How's the calf business going....Topside


----------



## shaky6 (May 15, 2015)

Doing well, she's perked up a bit and started eating feed too. I. Having a hard time finding calf starter feed in my area for some reason. TSC is out, my regular feed store doesn't carry it, and the last resort store only has 16% heifer feed. He says he can special order starter, but its only 14%.


----------



## topside1 (Sep 23, 2005)

You need to seek out a new feed store. Good to hear the calf doing much better, don't overfeed, develop a routine, and you will learn that raising bottle calves can really be rewarding....Topside


----------



## randm12 (Dec 2, 2015)

How is the calf doing shaky?


----------



## shaky6 (May 15, 2015)

Well, things have been progressing. The heifer is doing really well since the initial issue. Now it's the older bull calf with the issue we're working on. He had a bought of serious scours for 6 days. Bad. He lost a lot of weight and had a nasty discharge from his eyes. 

So, 4 days ago we started him on some scours pills. He was "weened" when I got him but he had no problems going after a bottle. So we washed the pills down with a pint of milk. Also gave him 3 pints of electrolyte each afternoon and kept electrolyte in his water pot. 

His poo started firming up today and he took to pasture also. We also washed him down and cleaned up the matted, dry poo on half his body. So I think we rounded the bend and he's coming back also.


----------



## shaky6 (May 15, 2015)

Update, things seem to be going well. We just weened the heifer (Bonnie) and she's gaining better than the bull calf (Clyde). She's energetic, jumps, runs, likes to butt heads. Takes to the pasture munches away most of the day. Lots of green with rye grass and clover. 

Clyde is pretty laid back. After his bout with scours and such he's having a slow time coming back I think. Or maybe he's just a chilled out guy. He seems to eat pasture well, also hay and his grain feeder. No more scours for a few weeks now. No eye discharge. He is smaller now than Bonnie. Breed maybe? She's a charbray and he's an angus bull supposedly. 
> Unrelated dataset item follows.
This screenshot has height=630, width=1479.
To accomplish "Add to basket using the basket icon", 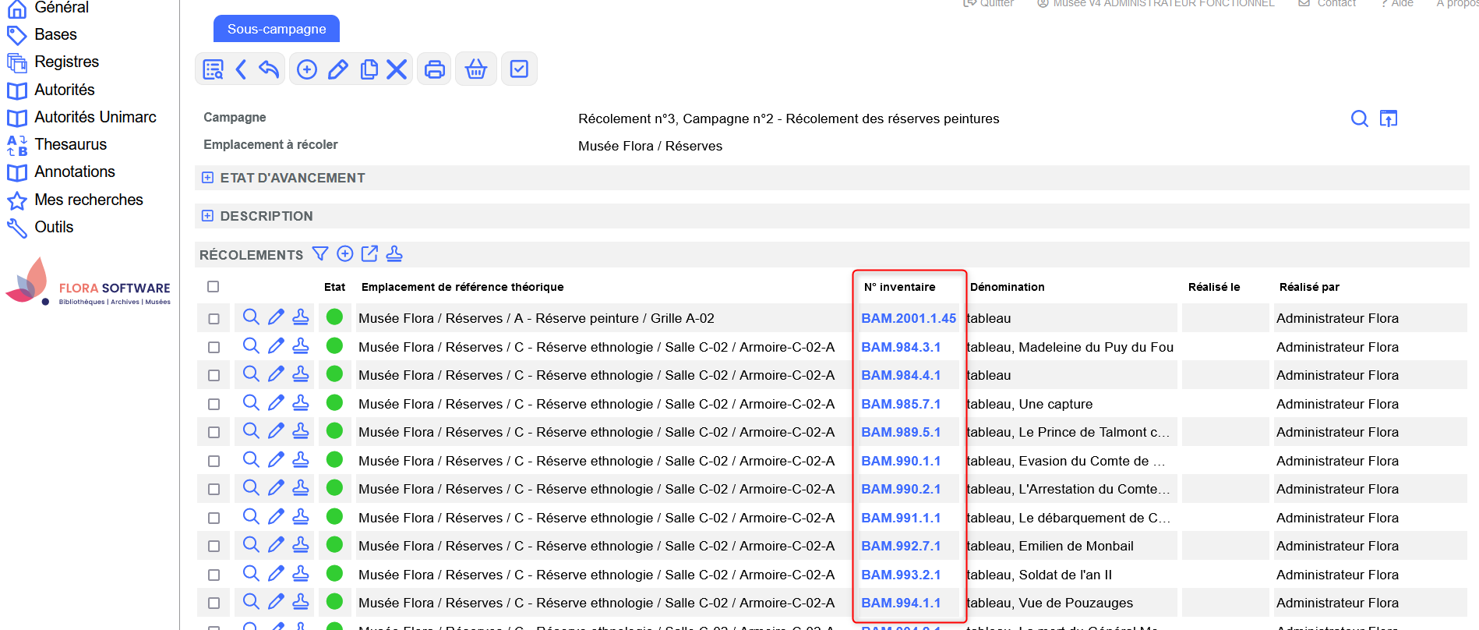I will pyautogui.click(x=475, y=69).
I keep the hay rack in their pen filled, they eat all the pasture they can handle during the day, and they get a pound of calf starter each in the evening. Plus a mineral block in the pasture which they both do go after. I sometimes wonder if the grain ration isn't enough but I'd rather them go the pasture route than grain-fed route. Plus I'm not trying to win any growth speed records or hit a certain butcher date.


----------



## M5farm (Jan 14, 2014)

sounds like your making progress. I would suggest LOOSE mineral and LOOSE salt .


----------



## shaky6 (May 15, 2015)

ok. I've only ever used loose mineral with goats and used it as a top dressing on their feed. Half of it eneded up at the bottom of their feeder and caked up hard. Southern Alabama and the loose mineral soaks up the humidity like concrete mix. I think I'd basically end up with a mineral block. Thoughts or input?


----------



## randm12 (Dec 2, 2015)

On a 50lb block only 1lb is actual mineral, even if your loose caked up more mineral would still be available to the animal. However I dont know if water affects the quality, you may check into Purina Wind and Rain mineral.


----------



## M5farm (Jan 14, 2014)

Shaky6, I am very familiar with your environment I work in DOTHAN and live in FL. You don't have to put the whole bags out just put out 10# under a covered feeder . they will clean it up. after a very humid period of excessive rain I just take a hammer and break it all apart. wind and rain does a good job of with humidity. the KEY is Free choice .


----------



## M5farm (Jan 14, 2014)

you need to go to the piggly wiggly feed store on south oates ask for Christy she can help you get the correct feed,


----------



## shaky6 (May 15, 2015)

I know of the one up on the north side of town, didn't know there was one on south Oates.


----------



## M5farm (Jan 14, 2014)

There is only one, you will have to forgive me I call everything from 231 north to 231 south (thru town) south oates . the Pig is a stones throw north of the over pass on reeves st.


----------



## shaky6 (May 15, 2015)

Just gonna update this. Recently banded my Angus a few days ago so I officially have a steer now. He seems to be doing pretty well. I'm a little uncertain about his coat color though. For being a black angus he sure does have a lot of red/brown mixed in his coat. I read that a copper deficiency will do that but I've got plenty of free choice loose mineral as well as a mineral block out for them. I have to because they're in with the goats. We built a covered mineral feeder in each paddock. I'm assuming that once the red gets into that winter coat that its there to stay until he sheds it. 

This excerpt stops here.